Polina Shichkova (Schlieren / CH), Sandra Schär (Schlieren / CH), Marco Tognetti (Schlieren / CH), Jan Muntel (Schlieren / CH), Christopher Below (Schlieren / CH), Roland Bruderer (Schlieren / CH), Yuehan Feng (Schlieren / CH), Lukas Reiter (Schlieren / CH)
Proteins are the primary targets and off-targets of therapeutics such as small molecule and biologics. Thus, a thorough understanding of their expression profiles across various human tissues in health and disease is essential through all stages of drug development.
However, generating such a comprehensive proteome profile for each tissue poses a major analytical challenge due to the large dynamic range of protein abundance within a tissue and the enormous complexity introduced by distinct proteoforms. These proteoforms may arise from genetic variations (e.g. mutations), posttranscriptional events (e.g. isoforms from alternative splicing) or posttranslational modifications, resulting in more than a million protein species from 20,000 protein-coding genes.
Thanks to advancements in sensitivity and speed in the recent years, mass spectrometry (MS)-based proteomics can now be routinely applied to quantify ten thousand of proteins in biological samples. Taking advantage of MS being an unbiased and matrix-agnostic method, we pivoted the generation of a high quality and uniform digital proteome resource of 22 healthy tissues from human, mouse and rat origin. We constructed the atlas in two parts aiming to address the following two aspects respectively: 1) a deep library providing evidence for protein/proteoform presence in each of the 22 tissues; 2) quantitative profiles for cross-species comparison in all tissues.
For the first part, each tissue sample was subjected to an extensive fractionation process followed by MS analysis of each of the fractions. In total, we identified 20"025 protein groups mapped to 17"715 protein-coding genes, providing protein-level evidence for > 90% of all protein-coding genes annotated in the neXtProt repository. Among all identified proteins, 10"755 were detectable across all tissues. Notably, we identified 37 proteins mapping to putative genes.

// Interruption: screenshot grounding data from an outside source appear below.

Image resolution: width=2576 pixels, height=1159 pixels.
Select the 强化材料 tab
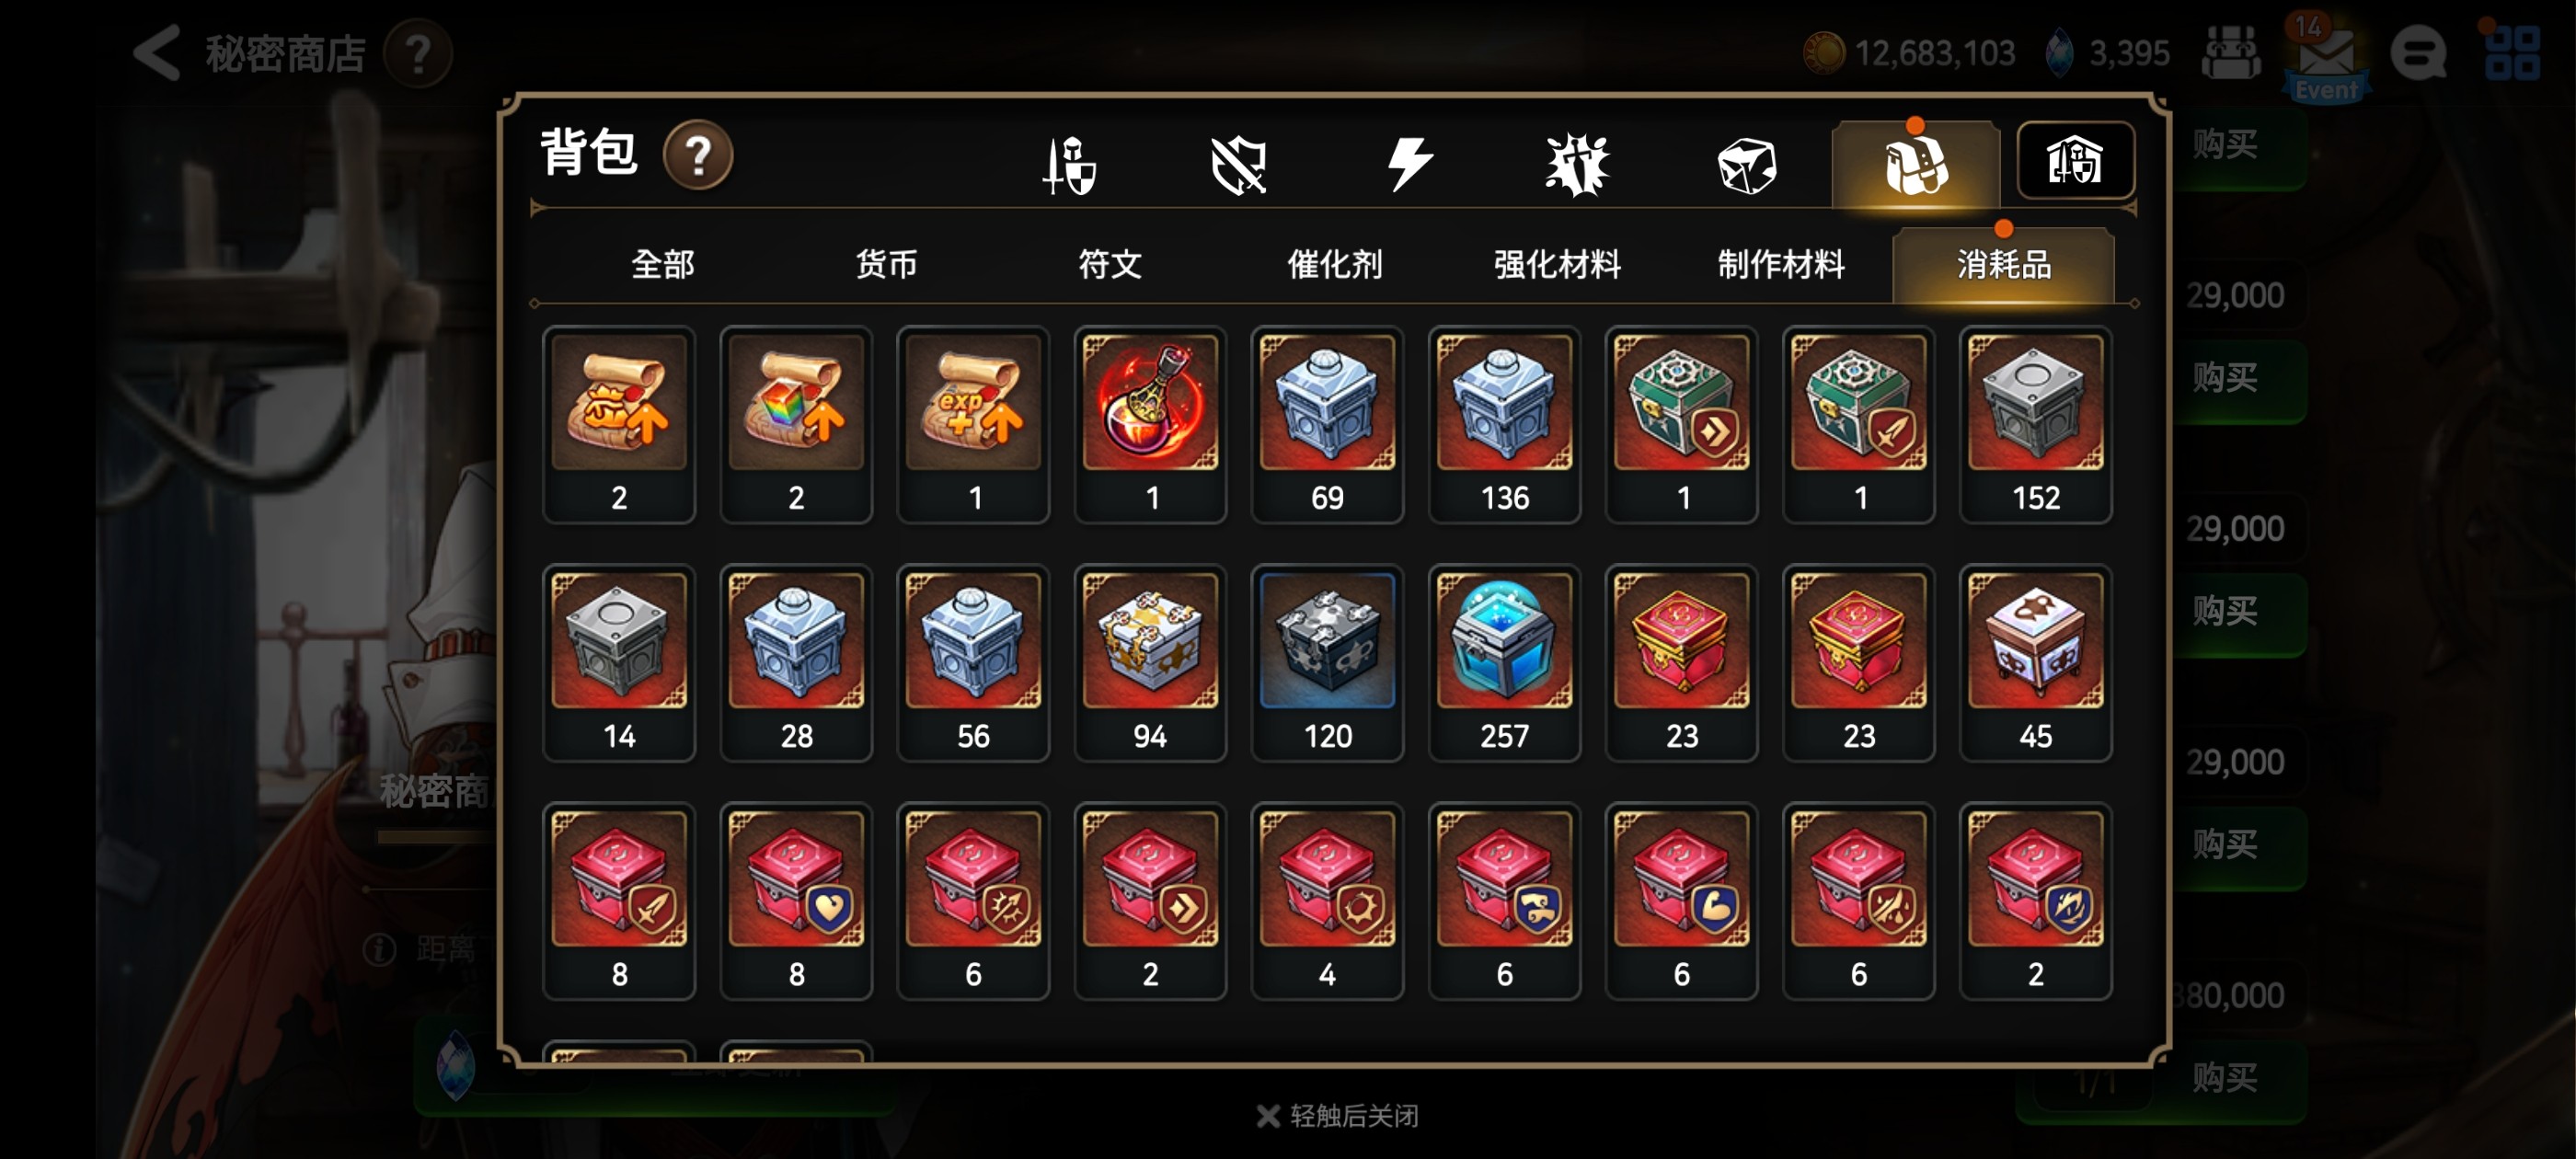(1557, 265)
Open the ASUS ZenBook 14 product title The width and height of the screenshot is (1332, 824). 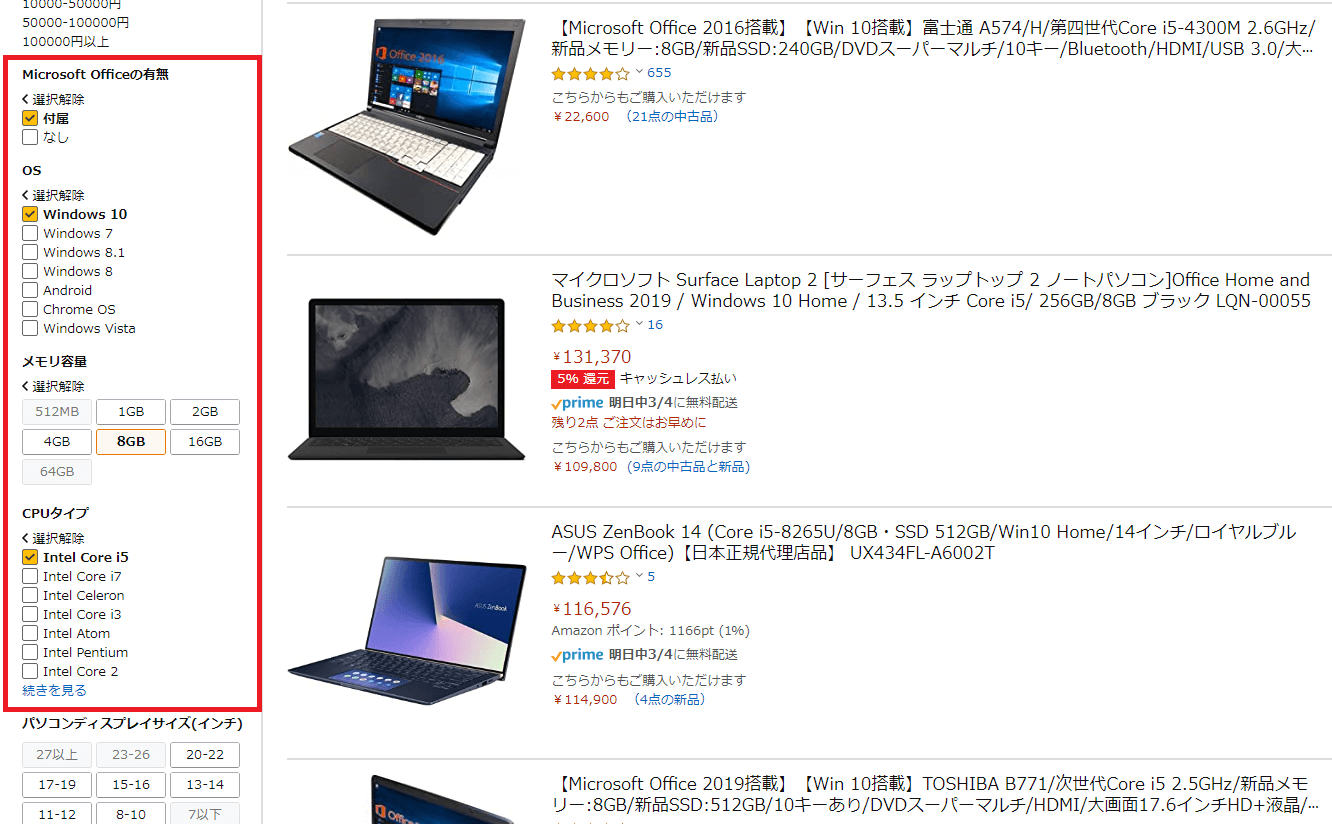(x=923, y=542)
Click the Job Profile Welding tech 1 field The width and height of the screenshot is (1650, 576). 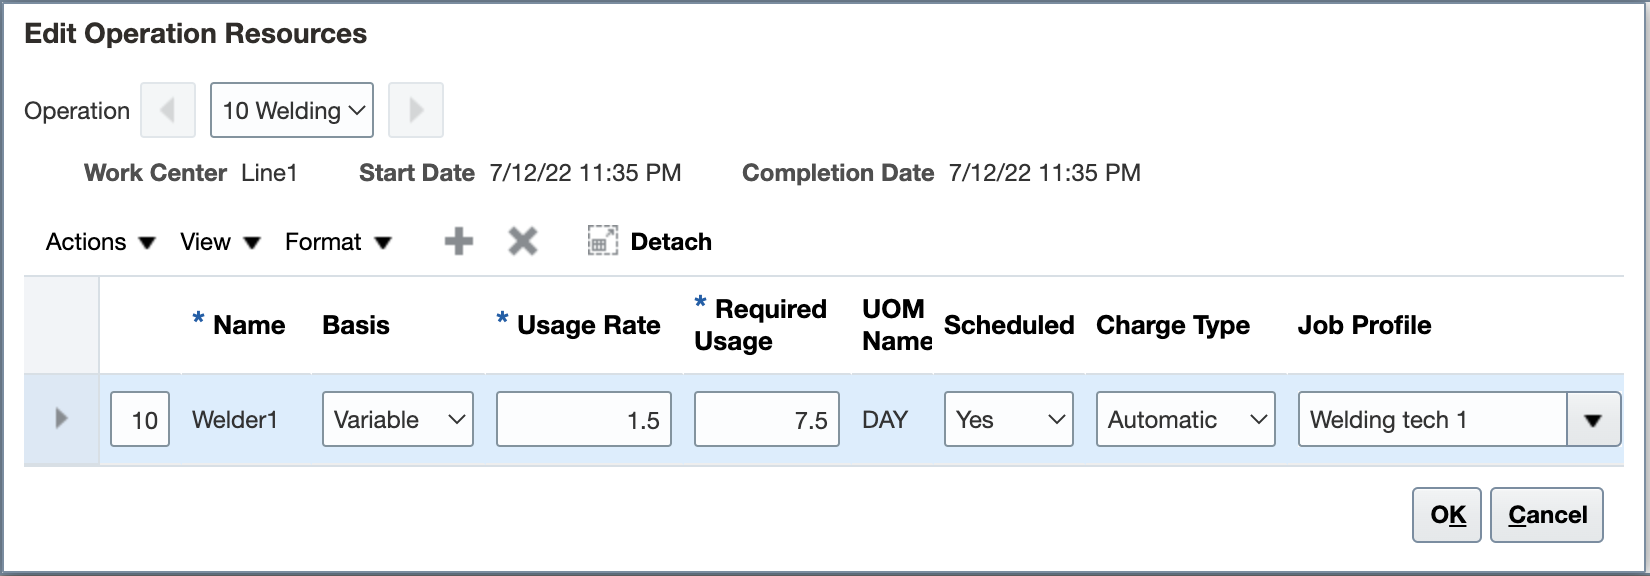pos(1431,419)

In part two of the atlas, quantitative expression profiles were generated for 15"772 protein groups using TrueDiscovery DIA-MS across the 22 tissues. These data allow us to investigate ubiquitous vs. tissue-restricted protein expression of various protein classes such as surface receptors or kinases. Moreover, we performed correlation analysis between protein expression and mRNA abundance across 19 tissues, demonstrating that for a significant portion of the proteome, mRNA level-information is not an adequate proxy for protein expression.
Collectively, this MS-based resource alleviates dependency on antibody-based reagents in human and preclinical models. We envision that the tissue atlas can be expanded 1) to additional preclinical model species and 2) to cover various disease indications, providing valuable insights for target discovery and assessment of target/off-target tissue distribution.